↓↓↓

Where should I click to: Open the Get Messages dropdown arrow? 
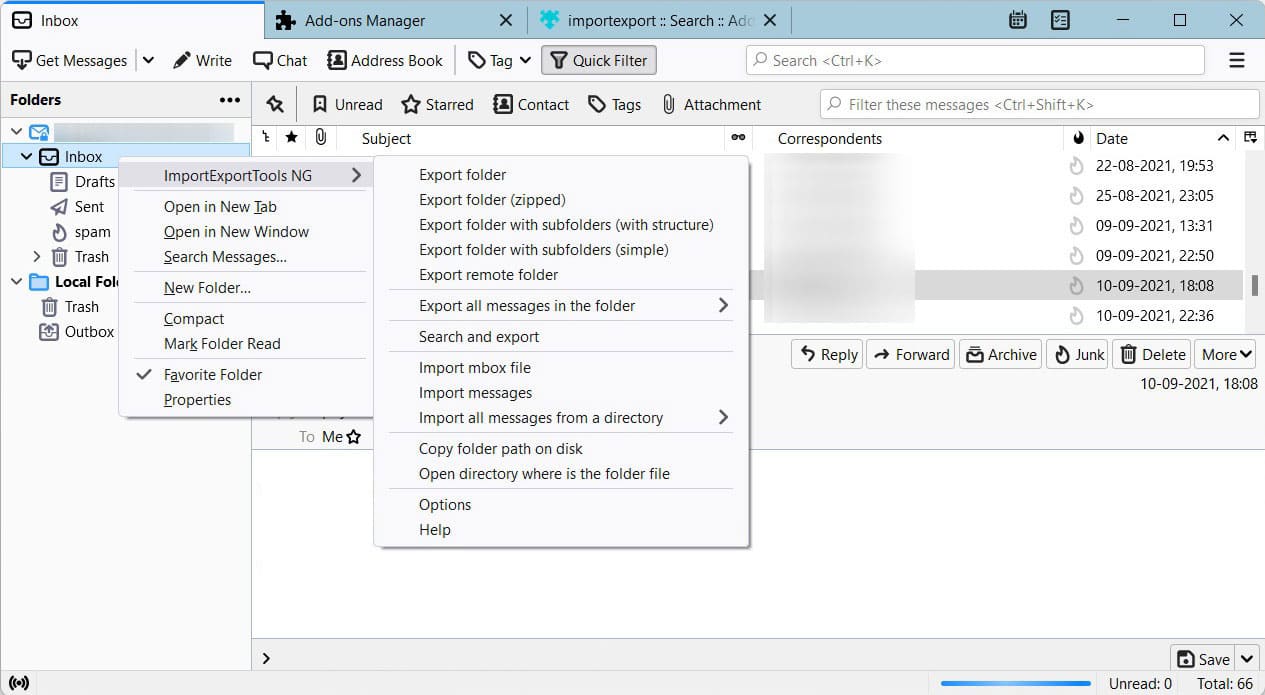tap(148, 60)
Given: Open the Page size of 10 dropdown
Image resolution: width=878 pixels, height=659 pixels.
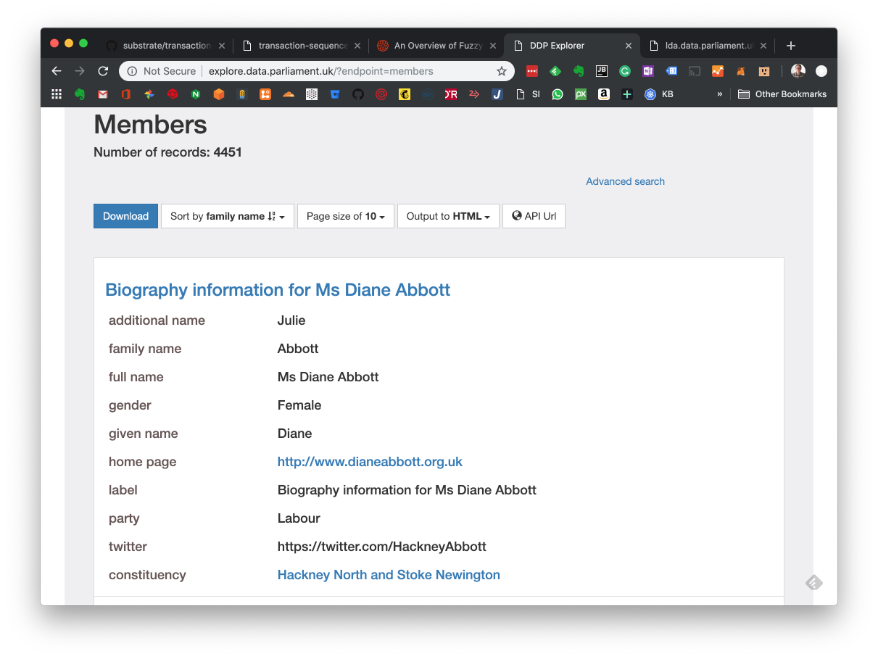Looking at the screenshot, I should coord(345,216).
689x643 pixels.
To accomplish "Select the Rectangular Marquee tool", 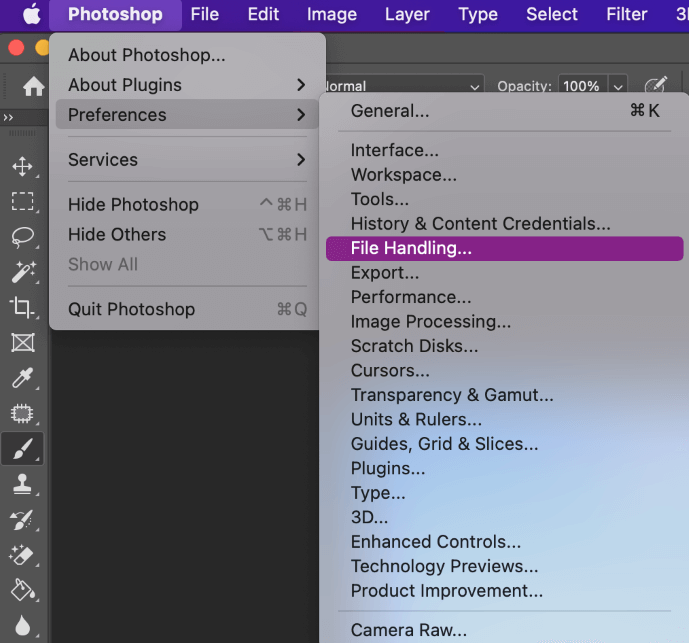I will click(22, 201).
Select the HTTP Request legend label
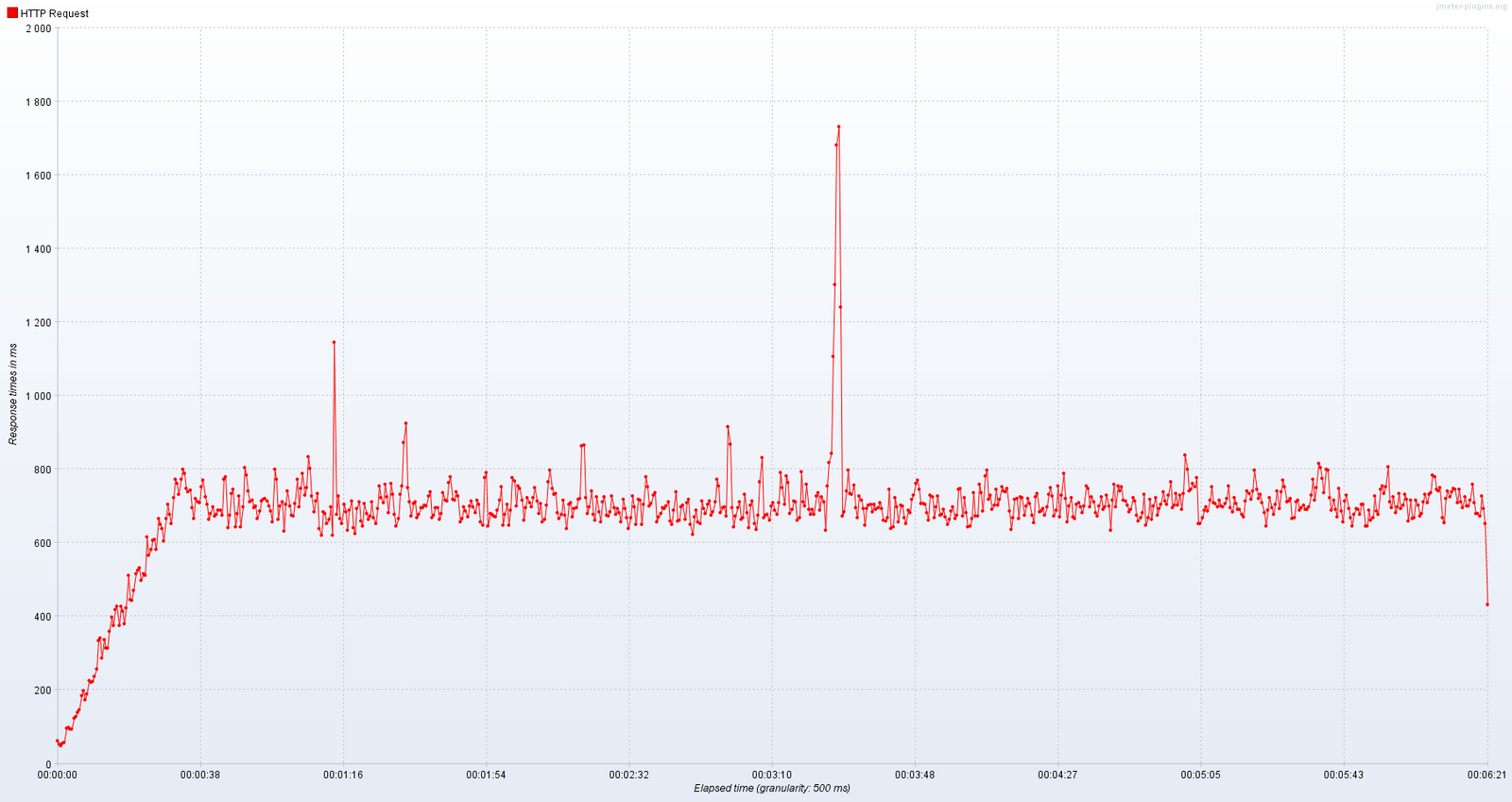 (55, 13)
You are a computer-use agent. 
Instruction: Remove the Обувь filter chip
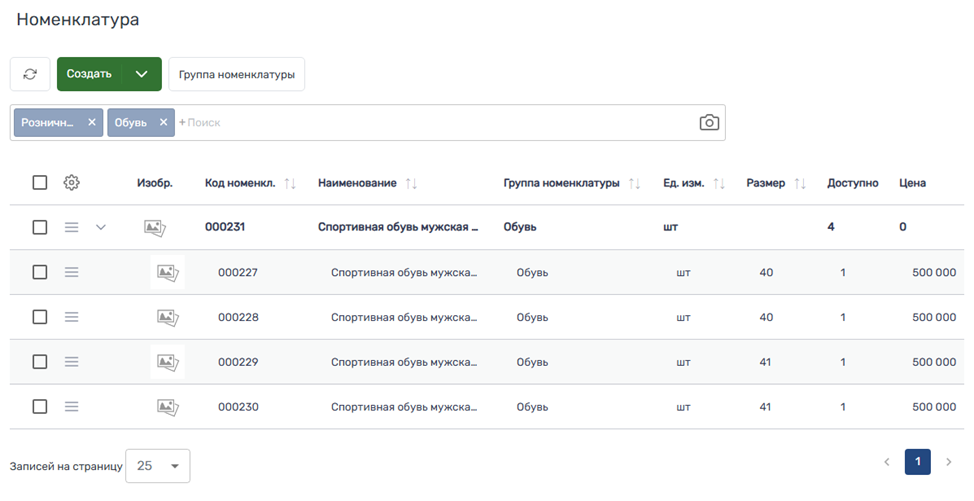pos(163,122)
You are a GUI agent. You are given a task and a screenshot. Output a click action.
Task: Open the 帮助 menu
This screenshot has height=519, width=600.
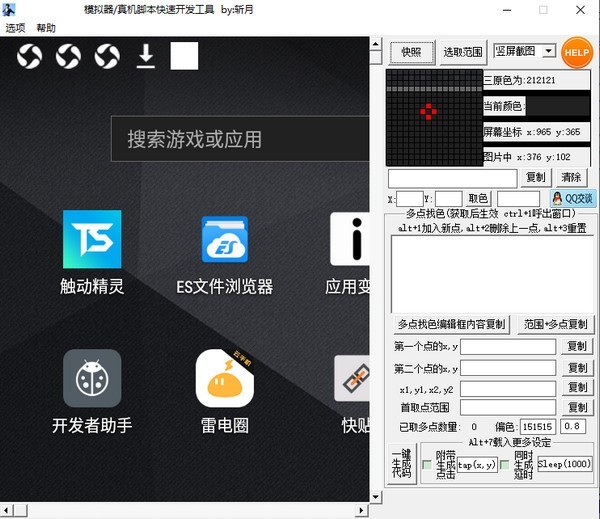(x=46, y=28)
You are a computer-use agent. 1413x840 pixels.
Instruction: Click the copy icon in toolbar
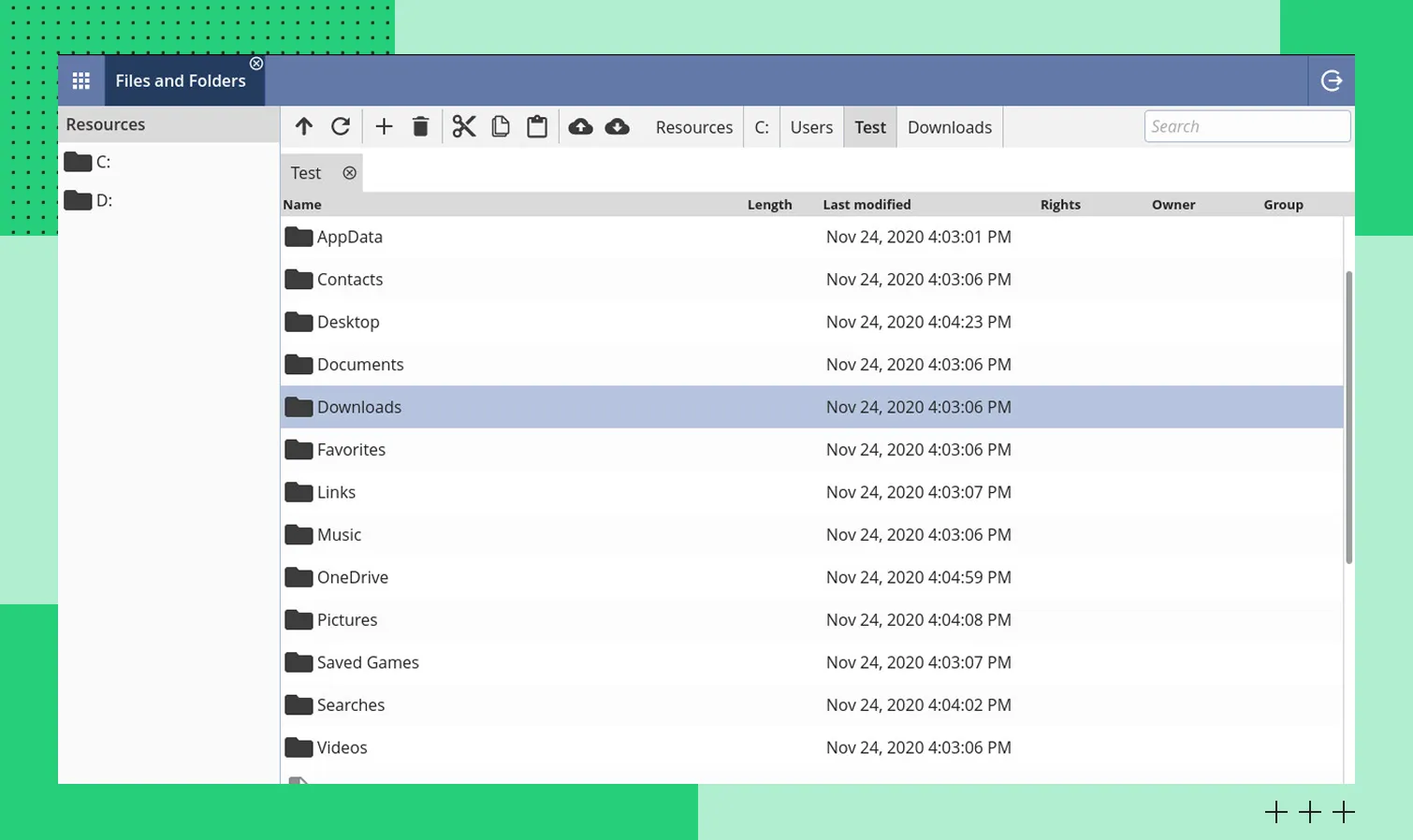501,127
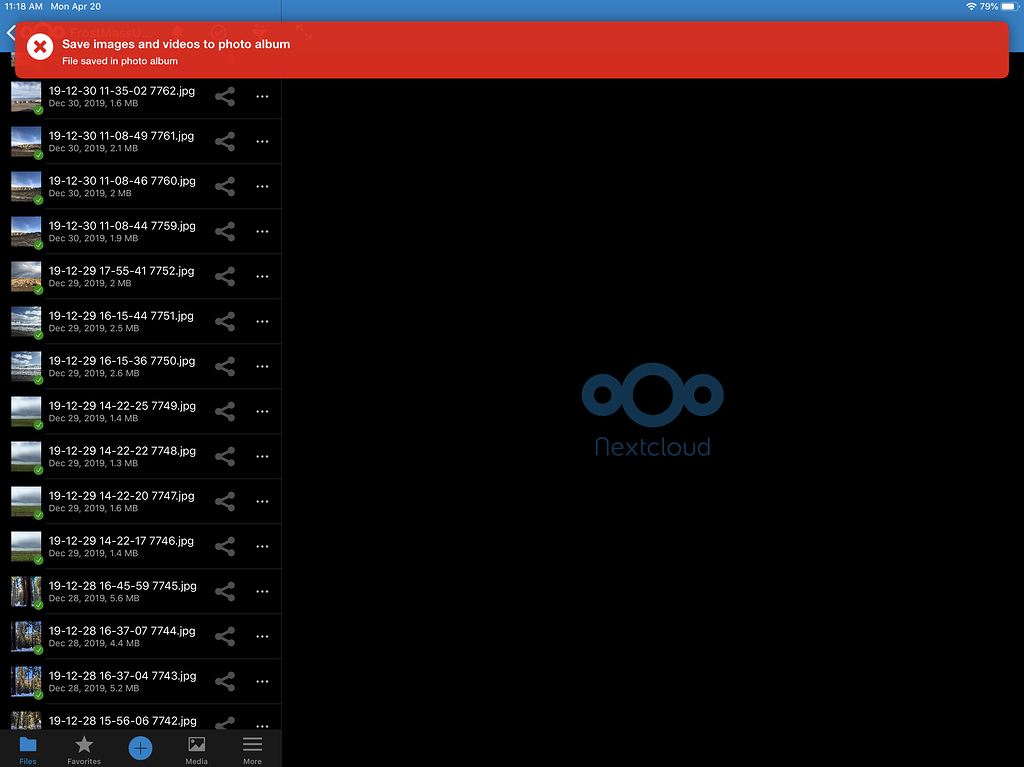Open the options menu for 7761.jpg

click(x=262, y=141)
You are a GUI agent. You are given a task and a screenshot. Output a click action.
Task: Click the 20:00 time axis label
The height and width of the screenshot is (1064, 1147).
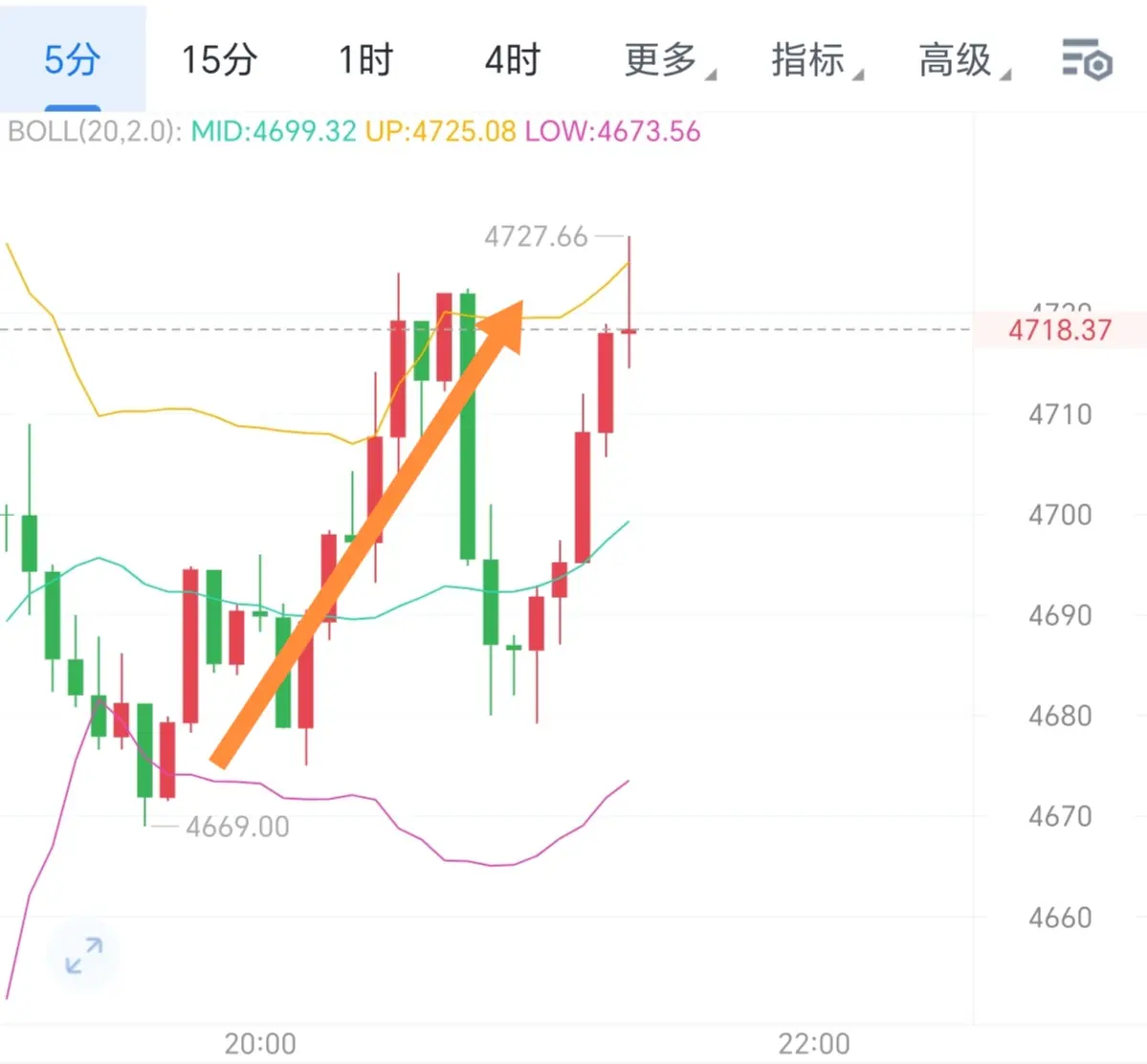pyautogui.click(x=260, y=1044)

↑↑↑

**Required action**. Copy from the entries only those lines that hold the word "agent".

**Task solution**.
You are a computer-use agent. 
You are a GUI agent. You are given a task and a screenshot. Output a click action.
You are a computer-use agent. 1413x840 pixels.
You are a GUI agent. You are given a task and a screenshot. Output a click action.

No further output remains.